George F. Kennan, the former honorary chairman of the National Committee on American Foreign Policy, received the National Committee on American Foreign Policy's first George F. Kennan Award for Distinguished Public Service in 1994. It honors an American who has served the United States in an exemplary way by making a seminal contribution to defining and illuminating the national interests of the United States.

George Kennan's training and experience as a Soviet specialist in the U.S. Foreign Service earned him the position of head of the State Department's first Policy Planning Staff. While serving in that role, he wrote for Foreign Affairs in 1947 the famous article, attributed to X, in which he coined the term "containment" to describe American strategy toward the Soviet Union. Before he left the State Department in 1953, George F. Kennan served as the ambassador to the Soviet Union and Yugoslavia.

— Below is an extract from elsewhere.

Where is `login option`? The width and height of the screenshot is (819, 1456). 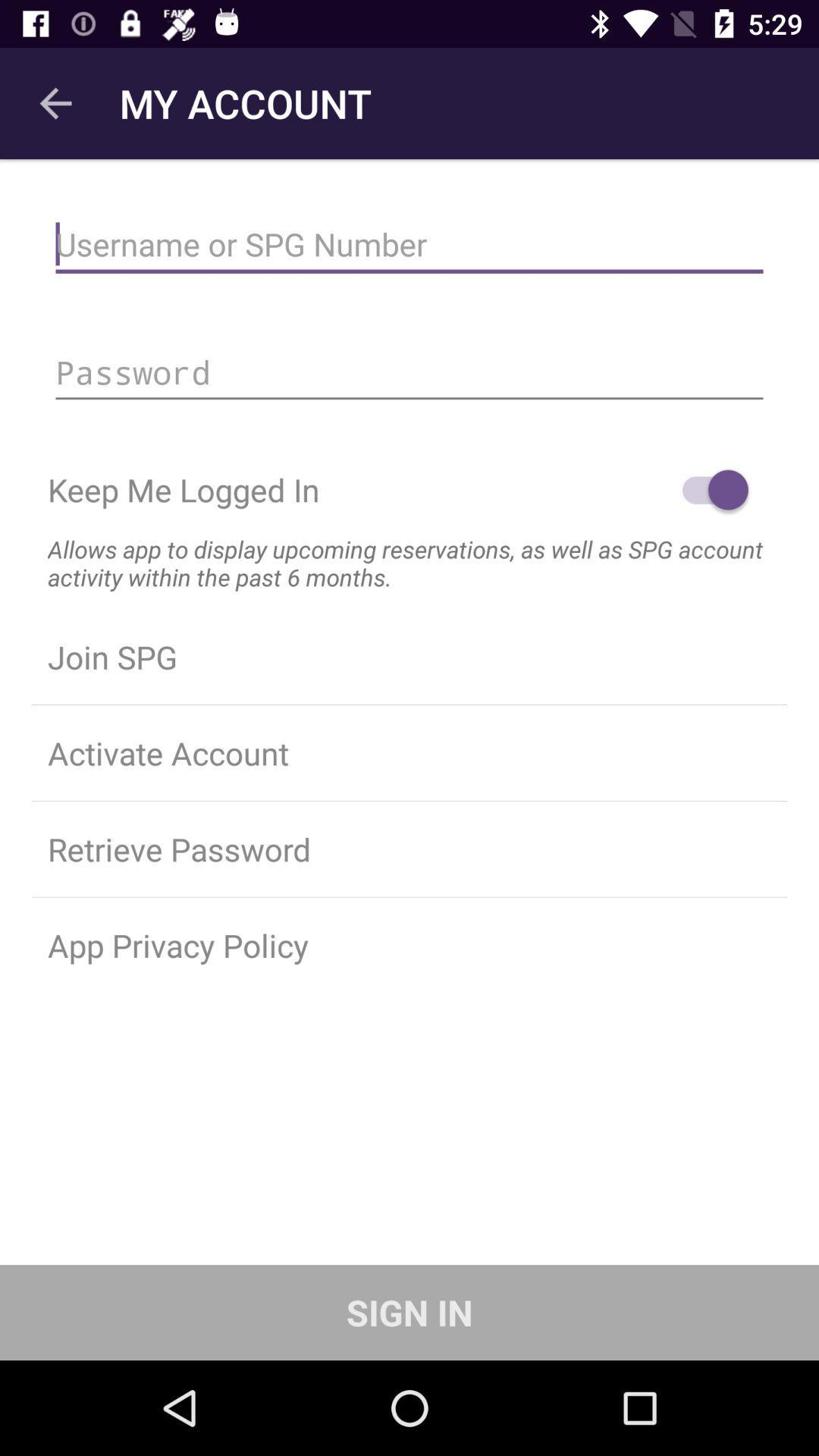
login option is located at coordinates (708, 490).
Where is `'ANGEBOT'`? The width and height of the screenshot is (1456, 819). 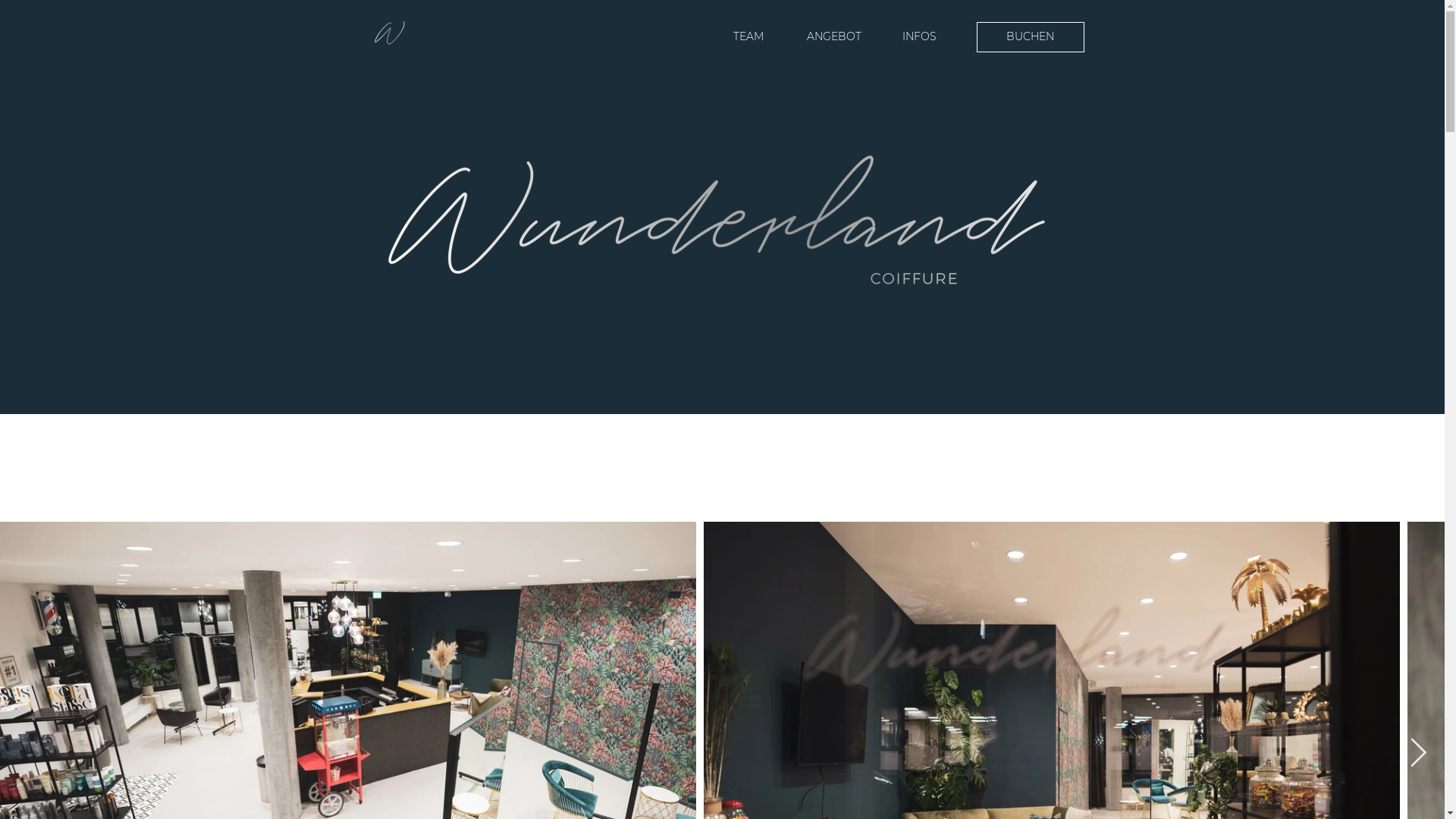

Ambassador Kennan's numerous books on Russia, the Soviet Union, the nuclear threat, and diplomatic and personal history, including An American Family, Sketches from a Life, Around the Cragged Hill, and American Diplomacy: 1900-1950, have won two Pulitzer Prizes and a National Book Award.

From 1953 until his death in 2005, this recipient of the Presidential Medal of Freedom was a scholar at the Institute for Advanced Study at Princeton University.